> Data supplied:
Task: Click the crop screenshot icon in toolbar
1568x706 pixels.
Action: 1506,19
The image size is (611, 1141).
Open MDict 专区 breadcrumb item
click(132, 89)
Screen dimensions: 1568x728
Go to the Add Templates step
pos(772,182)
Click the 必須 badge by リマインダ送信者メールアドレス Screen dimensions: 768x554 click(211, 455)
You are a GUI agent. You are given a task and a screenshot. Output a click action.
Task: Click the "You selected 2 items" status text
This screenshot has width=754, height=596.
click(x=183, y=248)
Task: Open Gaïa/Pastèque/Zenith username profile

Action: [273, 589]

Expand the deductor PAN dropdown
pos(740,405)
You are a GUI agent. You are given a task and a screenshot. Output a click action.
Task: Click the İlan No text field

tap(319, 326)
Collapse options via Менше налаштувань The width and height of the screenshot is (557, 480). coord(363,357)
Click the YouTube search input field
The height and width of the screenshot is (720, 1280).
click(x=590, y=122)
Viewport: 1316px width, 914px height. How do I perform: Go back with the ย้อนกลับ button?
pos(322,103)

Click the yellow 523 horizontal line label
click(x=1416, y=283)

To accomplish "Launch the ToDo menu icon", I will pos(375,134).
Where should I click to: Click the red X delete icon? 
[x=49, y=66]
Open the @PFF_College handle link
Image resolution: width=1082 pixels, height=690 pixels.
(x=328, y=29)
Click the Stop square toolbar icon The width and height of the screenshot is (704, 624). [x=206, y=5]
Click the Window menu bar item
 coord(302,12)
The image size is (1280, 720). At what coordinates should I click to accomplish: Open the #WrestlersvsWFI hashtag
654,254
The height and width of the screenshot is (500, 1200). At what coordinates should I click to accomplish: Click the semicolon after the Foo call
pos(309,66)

> What is being asked: Once you reach the line containing "The image size is (611, 1141).", transcribe it and each line after it through the end of the material, exactly and with nothing added.

> Task answer:
The image size is (611, 1141).
Open MDict 专区 breadcrumb item
click(132, 89)
Screen dimensions: 1568x728
Go to the Add Templates step
pos(772,182)
Click the 必須 badge by リマインダ送信者メールアドレス Screen dimensions: 768x554 click(211, 455)
You are a GUI agent. You are given a task and a screenshot. Output a click action.
Task: Click the "You selected 2 items" status text
This screenshot has width=754, height=596.
click(x=183, y=248)
Task: Open Gaïa/Pastèque/Zenith username profile

Action: [273, 589]

Expand the deductor PAN dropdown
pos(740,405)
You are a GUI agent. You are given a task and a screenshot. Output a click action.
Task: Click the İlan No text field

tap(319, 326)
Collapse options via Менше налаштувань The width and height of the screenshot is (557, 480). coord(363,357)
Click the YouTube search input field
The height and width of the screenshot is (720, 1280).
click(x=590, y=122)
Viewport: 1316px width, 914px height. How do I perform: Go back with the ย้อนกลับ button?
pos(322,103)

Click the yellow 523 horizontal line label
click(x=1416, y=283)

To accomplish "Launch the ToDo menu icon", I will pos(375,134).
Where should I click to: Click the red X delete icon? 
[x=49, y=66]
Open the @PFF_College handle link
Image resolution: width=1082 pixels, height=690 pixels.
(x=328, y=29)
Click the Stop square toolbar icon The width and height of the screenshot is (704, 624). [x=206, y=5]
Click the Window menu bar item
 coord(302,12)
The image size is (1280, 720). At what coordinates should I click to accomplish: Open the #WrestlersvsWFI hashtag
654,254
The height and width of the screenshot is (500, 1200). At what coordinates should I click to accomplish: Click the semicolon after the Foo call
pos(309,66)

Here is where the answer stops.